Sometimes debates about marriage equality position the debate as though marriage equality opposed religious freedom. In Canada, however, some churches exercised their religious freedom in order to help usher in equal marriage. The Metropolitan Community Church of Toronto (MCC Toronto) was one of the first to marry same-sex couples in Ontario. As Wikipedia reports:
On January 14, 2001, [Reverend Brent] Hawkes gained national attention by performing a wedding ceremony for two same-sex couples at the Metropolitan Community Church. Although city clerks would not issue marriage licenses for same-sex marriages at this time, Hawkes employed the alternative provided in Ontario law for regular church attendees to publish official banns for three consecutive weeks, and thereby conducted a legal marriage without requiring prior government permission. In the spirit of the banns as a public opportunity for interested parties to raise legal objections, the church also issued a press release in late 2000 announcing its intentions.

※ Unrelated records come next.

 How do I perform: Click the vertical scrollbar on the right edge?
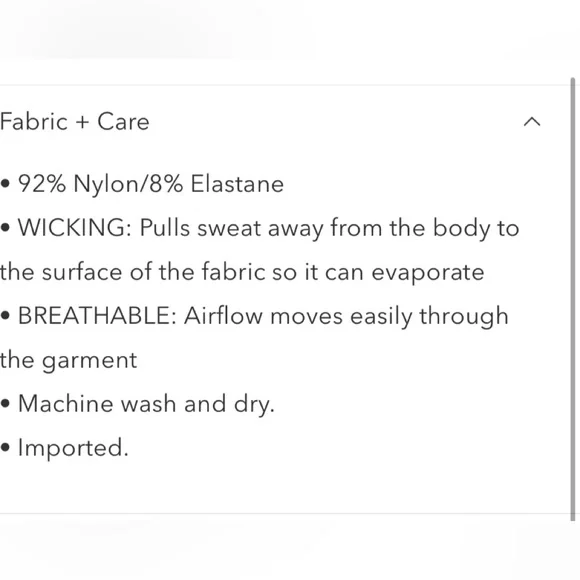pos(573,299)
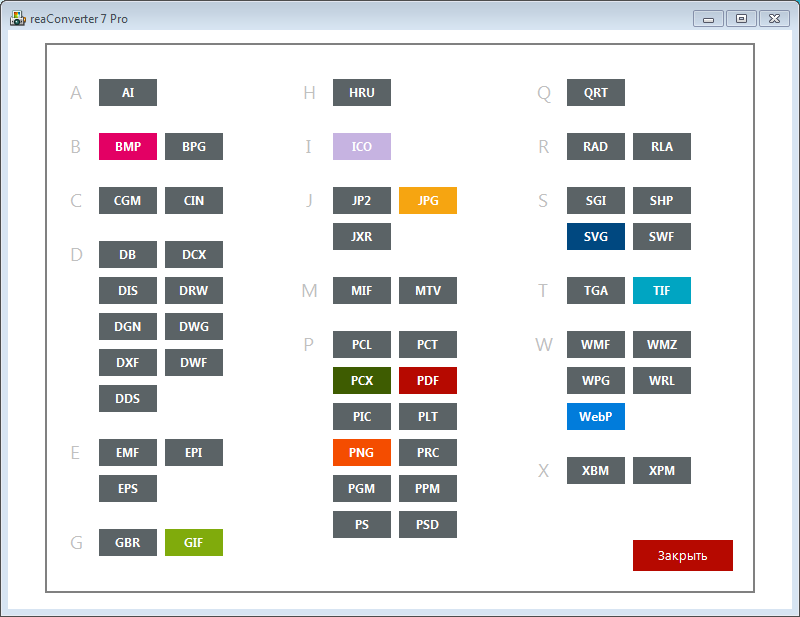
Task: Pick the PSD Photoshop format
Action: pyautogui.click(x=427, y=524)
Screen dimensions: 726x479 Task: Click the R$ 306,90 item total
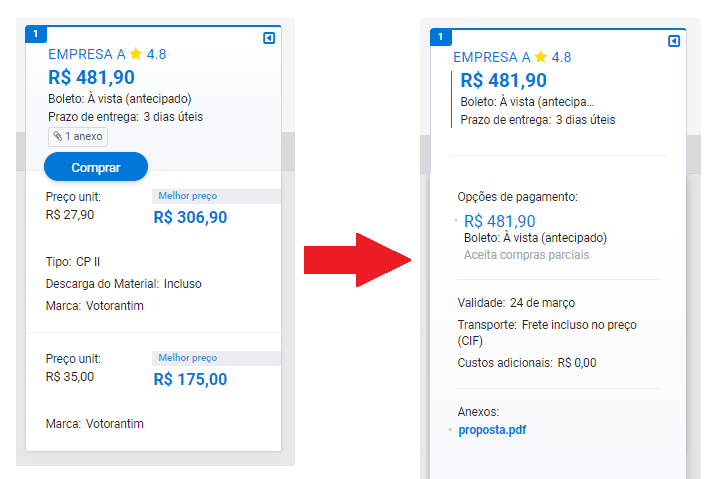click(190, 217)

The government of Jean Chrétien did not endorse the marriages, althoughGovernor-General Adrienne Clarkson sent a personal letter of support. The city clerk refused to register the record of marriage, leading to a court battle. On July 12, 2002, the Ontario Superior Court of Justice ruled that the marriages performed by Hawkes in January 2001 were legal, but stayed its decision pending a possible appeal, and on June 10, 2003, the Court of Appeal for Ontario affirmed this, and striking down all barriers againstsame-sex marriage in the province, with immediate effect. (From Wikipedia, most links broken by Bakka)
So, religious freedom and marriage equality are not always at odds with one another. Indeed, religious freedom sometimes works in ways that support marriage equality even when the government has not yet moved to support it.